On Jan. 20, 2009, at 11:19 EST, the GeoEye-1 Earth-imaging satellite was 432 miles above and 198 miles west of Washington, D.C. On the ground, thousands gathered for the inauguration. To capture a now-iconic image of the National Mall filled with people, the GeoEye control team tilted the satellite to the east and snapped the shutter. GeoEye, based in Dulles, Va., specializes in geospatial information—bird’s-eye views taken by aircraft or one of its three satellites: IKONOS, OrbView-2, and GeoEye-1. If you’ve used GoogleEarth or GoogleMaps, then you’ve experienced GeoEye’s handiwork. While the company’s images of more than 300 million square kilometers forms the backbone of those Internet services, the same data are used by scientists and governments around the globe. Which is no surprise, considering GeoEye’s work is derived from Cold War technology first commercialized in 1994.

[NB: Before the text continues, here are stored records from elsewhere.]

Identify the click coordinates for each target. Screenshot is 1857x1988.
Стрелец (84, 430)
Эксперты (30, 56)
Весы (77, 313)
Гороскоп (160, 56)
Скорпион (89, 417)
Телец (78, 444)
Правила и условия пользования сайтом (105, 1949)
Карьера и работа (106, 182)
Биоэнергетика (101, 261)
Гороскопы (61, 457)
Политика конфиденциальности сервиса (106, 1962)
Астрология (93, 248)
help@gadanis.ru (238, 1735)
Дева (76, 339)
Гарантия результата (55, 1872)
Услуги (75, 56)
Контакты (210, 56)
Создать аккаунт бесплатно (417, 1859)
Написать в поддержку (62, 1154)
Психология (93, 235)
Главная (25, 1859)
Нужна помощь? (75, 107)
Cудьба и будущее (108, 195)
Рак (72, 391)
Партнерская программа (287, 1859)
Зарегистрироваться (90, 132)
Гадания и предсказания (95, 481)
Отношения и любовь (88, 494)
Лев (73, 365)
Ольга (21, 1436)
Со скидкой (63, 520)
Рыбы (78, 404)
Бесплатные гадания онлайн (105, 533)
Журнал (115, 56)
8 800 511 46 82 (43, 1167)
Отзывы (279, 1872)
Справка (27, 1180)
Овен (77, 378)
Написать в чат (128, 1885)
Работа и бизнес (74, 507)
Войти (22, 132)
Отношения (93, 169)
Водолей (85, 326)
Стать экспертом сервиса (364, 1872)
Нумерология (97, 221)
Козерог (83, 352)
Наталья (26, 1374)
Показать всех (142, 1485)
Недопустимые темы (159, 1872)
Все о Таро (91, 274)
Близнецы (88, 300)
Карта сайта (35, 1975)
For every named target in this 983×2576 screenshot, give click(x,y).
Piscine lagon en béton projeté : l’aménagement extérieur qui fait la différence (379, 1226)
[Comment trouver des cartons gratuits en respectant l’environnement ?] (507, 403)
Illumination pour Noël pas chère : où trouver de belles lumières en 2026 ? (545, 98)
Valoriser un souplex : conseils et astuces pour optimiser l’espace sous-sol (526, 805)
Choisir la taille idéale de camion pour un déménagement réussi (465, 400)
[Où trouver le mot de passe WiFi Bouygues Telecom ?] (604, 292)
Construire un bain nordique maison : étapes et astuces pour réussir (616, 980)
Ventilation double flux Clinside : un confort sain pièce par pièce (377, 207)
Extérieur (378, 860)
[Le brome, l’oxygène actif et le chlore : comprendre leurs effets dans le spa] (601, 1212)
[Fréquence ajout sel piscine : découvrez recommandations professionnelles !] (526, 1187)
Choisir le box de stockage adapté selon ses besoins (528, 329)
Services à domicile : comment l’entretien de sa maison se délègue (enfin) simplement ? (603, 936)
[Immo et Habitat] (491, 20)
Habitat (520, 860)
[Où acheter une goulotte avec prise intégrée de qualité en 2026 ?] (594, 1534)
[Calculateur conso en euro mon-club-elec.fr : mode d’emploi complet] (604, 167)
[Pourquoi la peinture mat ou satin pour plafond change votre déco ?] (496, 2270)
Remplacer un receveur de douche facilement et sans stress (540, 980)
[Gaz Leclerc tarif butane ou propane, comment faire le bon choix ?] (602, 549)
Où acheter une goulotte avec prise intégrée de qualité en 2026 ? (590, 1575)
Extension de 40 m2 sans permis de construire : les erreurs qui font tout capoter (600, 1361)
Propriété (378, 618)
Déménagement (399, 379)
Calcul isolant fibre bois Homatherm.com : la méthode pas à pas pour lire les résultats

The company isn’t in the spy business, but it can gather intelligence and monitor places over time. GeoEye-1, for instance, can see any point on Earth every three days—and distinguish ground features as small as .50 meters square. For architects and urban planners, GeoEye offers heady looks at cities and construction hotspots.
Subscribers get access to the company’s archives and can use site tools or GoogleEarth to find imagery and GIS (geographic information system) data. “We provide a context you can’t [otherwise] get,” explains GeoEye’s Mark Brender, vice president of corporate communications and marketing. As an example, he cites the images commissioned by a successful retail chain: Views revealed the trends—orientation, parking lot layout, and freeway access ramps—that made for a successful location. Brender also notes the client could peek at nearby competitors and gather similar information. Indeed, the “Spy vs. Spy” era may be over, but operating in nonsovereign outer space, GeoEye is changing the way we look at the world.